◆ Written task: Copy out the data below verbatim, reproducing every line in its original order and wording.

◆ Data excerpts:
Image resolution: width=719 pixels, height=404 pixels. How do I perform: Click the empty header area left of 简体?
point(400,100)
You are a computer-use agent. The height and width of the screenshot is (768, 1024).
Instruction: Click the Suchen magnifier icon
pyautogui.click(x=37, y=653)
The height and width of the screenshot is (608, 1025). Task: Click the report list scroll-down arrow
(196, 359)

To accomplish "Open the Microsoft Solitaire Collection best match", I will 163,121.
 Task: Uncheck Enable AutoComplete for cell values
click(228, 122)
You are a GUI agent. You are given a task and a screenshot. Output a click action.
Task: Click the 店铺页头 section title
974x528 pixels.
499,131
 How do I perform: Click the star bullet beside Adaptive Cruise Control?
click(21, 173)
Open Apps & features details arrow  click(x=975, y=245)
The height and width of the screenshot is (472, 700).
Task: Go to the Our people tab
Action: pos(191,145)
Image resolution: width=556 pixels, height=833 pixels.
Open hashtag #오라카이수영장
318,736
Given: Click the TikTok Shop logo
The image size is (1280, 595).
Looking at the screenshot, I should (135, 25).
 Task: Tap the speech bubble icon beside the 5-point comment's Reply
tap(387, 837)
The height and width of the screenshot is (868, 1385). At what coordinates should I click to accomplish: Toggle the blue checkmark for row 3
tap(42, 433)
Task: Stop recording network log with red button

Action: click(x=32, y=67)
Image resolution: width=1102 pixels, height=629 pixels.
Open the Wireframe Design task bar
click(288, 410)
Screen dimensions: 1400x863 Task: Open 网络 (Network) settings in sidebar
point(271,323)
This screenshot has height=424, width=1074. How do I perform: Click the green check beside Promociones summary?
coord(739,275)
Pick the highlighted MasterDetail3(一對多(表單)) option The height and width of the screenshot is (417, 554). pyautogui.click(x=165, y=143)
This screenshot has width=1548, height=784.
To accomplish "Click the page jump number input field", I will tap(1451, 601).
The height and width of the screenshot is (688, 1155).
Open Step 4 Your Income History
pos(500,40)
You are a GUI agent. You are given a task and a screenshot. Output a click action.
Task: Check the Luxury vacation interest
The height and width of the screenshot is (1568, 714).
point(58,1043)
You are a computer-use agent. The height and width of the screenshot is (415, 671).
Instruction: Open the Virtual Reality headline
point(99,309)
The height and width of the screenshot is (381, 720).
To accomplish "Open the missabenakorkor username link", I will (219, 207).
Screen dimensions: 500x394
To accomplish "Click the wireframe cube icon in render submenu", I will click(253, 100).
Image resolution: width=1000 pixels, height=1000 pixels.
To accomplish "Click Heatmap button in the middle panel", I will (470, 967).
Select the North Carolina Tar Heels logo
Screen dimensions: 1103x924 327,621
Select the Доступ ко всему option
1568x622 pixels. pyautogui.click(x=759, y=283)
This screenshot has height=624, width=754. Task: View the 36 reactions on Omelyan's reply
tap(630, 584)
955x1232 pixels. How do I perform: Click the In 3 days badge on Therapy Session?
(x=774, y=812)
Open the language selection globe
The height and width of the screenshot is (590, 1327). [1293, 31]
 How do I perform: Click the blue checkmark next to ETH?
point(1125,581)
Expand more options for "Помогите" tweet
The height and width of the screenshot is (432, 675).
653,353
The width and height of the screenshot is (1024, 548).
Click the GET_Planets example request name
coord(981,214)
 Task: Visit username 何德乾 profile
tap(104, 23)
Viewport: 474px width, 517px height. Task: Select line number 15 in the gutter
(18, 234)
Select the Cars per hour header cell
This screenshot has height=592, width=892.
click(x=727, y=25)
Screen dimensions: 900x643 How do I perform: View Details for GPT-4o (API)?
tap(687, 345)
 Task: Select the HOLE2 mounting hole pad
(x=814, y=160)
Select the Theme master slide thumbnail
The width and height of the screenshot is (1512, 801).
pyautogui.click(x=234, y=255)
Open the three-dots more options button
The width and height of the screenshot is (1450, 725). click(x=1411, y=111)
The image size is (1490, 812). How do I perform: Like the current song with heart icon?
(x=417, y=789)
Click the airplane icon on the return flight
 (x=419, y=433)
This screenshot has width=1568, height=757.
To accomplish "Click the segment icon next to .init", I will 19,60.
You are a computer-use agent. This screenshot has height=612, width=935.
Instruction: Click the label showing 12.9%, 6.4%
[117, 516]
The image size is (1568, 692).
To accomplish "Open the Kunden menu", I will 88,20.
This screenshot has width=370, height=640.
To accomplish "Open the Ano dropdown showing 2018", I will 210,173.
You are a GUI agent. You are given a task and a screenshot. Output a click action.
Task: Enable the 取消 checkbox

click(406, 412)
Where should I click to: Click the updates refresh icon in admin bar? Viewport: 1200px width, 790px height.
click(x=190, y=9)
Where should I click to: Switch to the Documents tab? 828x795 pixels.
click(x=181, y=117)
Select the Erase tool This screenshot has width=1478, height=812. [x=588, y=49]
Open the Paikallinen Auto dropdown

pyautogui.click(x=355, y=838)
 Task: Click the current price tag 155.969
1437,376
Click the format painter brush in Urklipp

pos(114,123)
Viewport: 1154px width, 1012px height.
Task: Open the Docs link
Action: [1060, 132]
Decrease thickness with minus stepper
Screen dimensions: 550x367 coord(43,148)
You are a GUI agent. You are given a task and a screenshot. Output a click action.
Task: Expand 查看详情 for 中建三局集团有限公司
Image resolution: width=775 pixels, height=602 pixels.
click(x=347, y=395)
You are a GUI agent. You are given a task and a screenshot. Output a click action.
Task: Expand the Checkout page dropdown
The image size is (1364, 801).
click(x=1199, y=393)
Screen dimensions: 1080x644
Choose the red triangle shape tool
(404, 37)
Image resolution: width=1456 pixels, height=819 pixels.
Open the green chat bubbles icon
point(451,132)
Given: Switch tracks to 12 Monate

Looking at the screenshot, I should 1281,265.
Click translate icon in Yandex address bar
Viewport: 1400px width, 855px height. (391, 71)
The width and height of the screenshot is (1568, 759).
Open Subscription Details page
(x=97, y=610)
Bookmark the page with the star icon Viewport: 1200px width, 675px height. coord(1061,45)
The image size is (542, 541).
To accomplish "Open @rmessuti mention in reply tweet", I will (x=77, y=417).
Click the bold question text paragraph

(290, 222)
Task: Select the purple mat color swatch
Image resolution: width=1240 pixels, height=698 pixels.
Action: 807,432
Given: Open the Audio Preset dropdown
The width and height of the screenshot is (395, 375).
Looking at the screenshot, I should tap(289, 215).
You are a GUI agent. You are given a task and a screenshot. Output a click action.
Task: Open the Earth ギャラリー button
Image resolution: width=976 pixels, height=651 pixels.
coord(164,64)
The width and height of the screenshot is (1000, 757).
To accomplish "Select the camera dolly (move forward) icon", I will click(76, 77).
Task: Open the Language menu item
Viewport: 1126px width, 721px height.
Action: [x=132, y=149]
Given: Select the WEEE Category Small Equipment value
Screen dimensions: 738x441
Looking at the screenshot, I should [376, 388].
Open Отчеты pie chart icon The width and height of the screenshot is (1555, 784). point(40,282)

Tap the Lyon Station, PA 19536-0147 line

◆ Result for this task:
Image resolution: width=719 pixels, height=404 pixels. How do I perform: Click the empty header area left of 简体?
point(400,100)
You are a computer-use agent. The height and width of the screenshot is (768, 1024).
Instruction: Click the Suchen magnifier icon
pyautogui.click(x=37, y=653)
The height and width of the screenshot is (608, 1025). Task: Click the report list scroll-down arrow
(196, 359)

To accomplish "Open the Microsoft Solitaire Collection best match", I will 163,121.
 Task: Uncheck Enable AutoComplete for cell values
click(228, 122)
You are a GUI agent. You are given a task and a screenshot. Output a click action.
Task: Click the 店铺页头 section title
974x528 pixels.
499,131
 How do I perform: Click the star bullet beside Adaptive Cruise Control?
click(21, 173)
Open Apps & features details arrow  click(x=975, y=245)
The height and width of the screenshot is (472, 700).
Task: Go to the Our people tab
Action: pos(191,145)
Image resolution: width=556 pixels, height=833 pixels.
Open hashtag #오라카이수영장
318,736
Given: Click the TikTok Shop logo
The image size is (1280, 595).
Looking at the screenshot, I should (135, 25).
 Task: Tap the speech bubble icon beside the 5-point comment's Reply
tap(387, 837)
The height and width of the screenshot is (868, 1385). At what coordinates should I click to accomplish: Toggle the blue checkmark for row 3
tap(42, 433)
Task: Stop recording network log with red button

Action: click(x=32, y=67)
Image resolution: width=1102 pixels, height=629 pixels.
Open the Wireframe Design task bar
click(288, 410)
Screen dimensions: 1400x863 Task: Open 网络 (Network) settings in sidebar
point(271,323)
This screenshot has height=424, width=1074. How do I perform: Click the green check beside Promociones summary?
coord(739,275)
Pick the highlighted MasterDetail3(一對多(表單)) option The height and width of the screenshot is (417, 554). pyautogui.click(x=165, y=143)
This screenshot has width=1548, height=784.
To accomplish "Click the page jump number input field", I will tap(1451, 601).
The height and width of the screenshot is (688, 1155).
Open Step 4 Your Income History
pos(500,40)
You are a GUI agent. You are given a task and a screenshot. Output a click action.
Task: Check the Luxury vacation interest
The height and width of the screenshot is (1568, 714).
point(58,1043)
You are a computer-use agent. The height and width of the screenshot is (415, 671).
Instruction: Open the Virtual Reality headline
point(99,309)
The height and width of the screenshot is (381, 720).
To accomplish "Open the missabenakorkor username link", I will (219, 207).
Screen dimensions: 500x394
To accomplish "Click the wireframe cube icon in render submenu", I will click(253, 100).
Image resolution: width=1000 pixels, height=1000 pixels.
To accomplish "Click Heatmap button in the middle panel", I will (470, 967).
Select the North Carolina Tar Heels logo
Screen dimensions: 1103x924 327,621
Select the Доступ ко всему option
1568x622 pixels. pyautogui.click(x=759, y=283)
This screenshot has height=624, width=754. Task: View the 36 reactions on Omelyan's reply
tap(630, 584)
955x1232 pixels. How do I perform: Click the In 3 days badge on Therapy Session?
(x=774, y=812)
Open the language selection globe
The height and width of the screenshot is (590, 1327). [1293, 31]
 How do I perform: Click the blue checkmark next to ETH?
point(1125,581)
Expand more options for "Помогите" tweet
The height and width of the screenshot is (432, 675).
653,353
The width and height of the screenshot is (1024, 548).
Click the GET_Planets example request name
coord(981,214)
 Task: Visit username 何德乾 profile
tap(104, 23)
Viewport: 474px width, 517px height. Task: Select line number 15 in the gutter
(18, 234)
Select the Cars per hour header cell
This screenshot has height=592, width=892.
click(x=727, y=25)
Screen dimensions: 900x643 How do I perform: View Details for GPT-4o (API)?
tap(687, 345)
 Task: Select the HOLE2 mounting hole pad
(x=814, y=160)
Select the Theme master slide thumbnail
The width and height of the screenshot is (1512, 801).
pyautogui.click(x=234, y=255)
Open the three-dots more options button
The width and height of the screenshot is (1450, 725). click(x=1411, y=111)
The image size is (1490, 812). How do I perform: Like the current song with heart icon?
(x=417, y=789)
Click the airplane icon on the return flight
 (x=419, y=433)
This screenshot has width=1568, height=757.
To accomplish "Click the segment icon next to .init", I will 19,60.
You are a computer-use agent. This screenshot has height=612, width=935.
Instruction: Click the label showing 12.9%, 6.4%
[117, 516]
The image size is (1568, 692).
To accomplish "Open the Kunden menu", I will 88,20.
This screenshot has width=370, height=640.
To accomplish "Open the Ano dropdown showing 2018", I will 210,173.
You are a GUI agent. You are given a task and a screenshot. Output a click action.
Task: Enable the 取消 checkbox

click(406, 412)
Where should I click to: Click the updates refresh icon in admin bar? Viewport: 1200px width, 790px height.
click(x=190, y=9)
Where should I click to: Switch to the Documents tab? 828x795 pixels.
click(x=181, y=117)
Select the Erase tool This screenshot has width=1478, height=812. [x=588, y=49]
Open the Paikallinen Auto dropdown

pyautogui.click(x=355, y=838)
 Task: Click the current price tag 155.969
1437,376
Click the format painter brush in Urklipp

pos(114,123)
Viewport: 1154px width, 1012px height.
Task: Open the Docs link
Action: [1060, 132]
Decrease thickness with minus stepper
Screen dimensions: 550x367 coord(43,148)
You are a GUI agent. You are given a task and a screenshot. Output a click action.
Task: Expand 查看详情 for 中建三局集团有限公司
Image resolution: width=775 pixels, height=602 pixels.
click(x=347, y=395)
You are a GUI agent. You are given a task and a screenshot. Output a click action.
Task: Expand the Checkout page dropdown
The image size is (1364, 801).
click(x=1199, y=393)
Screen dimensions: 1080x644
Choose the red triangle shape tool
(404, 37)
Image resolution: width=1456 pixels, height=819 pixels.
Open the green chat bubbles icon
point(451,132)
Given: Switch tracks to 12 Monate

Looking at the screenshot, I should 1281,265.
Click translate icon in Yandex address bar
Viewport: 1400px width, 855px height. (391, 71)
The width and height of the screenshot is (1568, 759).
Open Subscription Details page
(x=97, y=610)
Bookmark the page with the star icon Viewport: 1200px width, 675px height. coord(1061,45)
The image size is (542, 541).
To accomplish "Open @rmessuti mention in reply tweet", I will (x=77, y=417).
Click the bold question text paragraph

(290, 222)
Task: Select the purple mat color swatch
Image resolution: width=1240 pixels, height=698 pixels.
Action: 807,432
Given: Open the Audio Preset dropdown
The width and height of the screenshot is (395, 375).
Looking at the screenshot, I should tap(289, 215).
You are a GUI agent. You are given a task and a screenshot. Output a click action.
Task: Open the Earth ギャラリー button
Image resolution: width=976 pixels, height=651 pixels.
coord(164,64)
The width and height of the screenshot is (1000, 757).
To accomplish "Select the camera dolly (move forward) icon", I will click(76, 77).
Task: Open the Language menu item
Viewport: 1126px width, 721px height.
Action: [x=132, y=149]
Given: Select the WEEE Category Small Equipment value
Screen dimensions: 738x441
Looking at the screenshot, I should [376, 388].
Open Отчеты pie chart icon The width and height of the screenshot is (1555, 784). point(40,282)

Tap the Lyon Station, PA 19536-0147 line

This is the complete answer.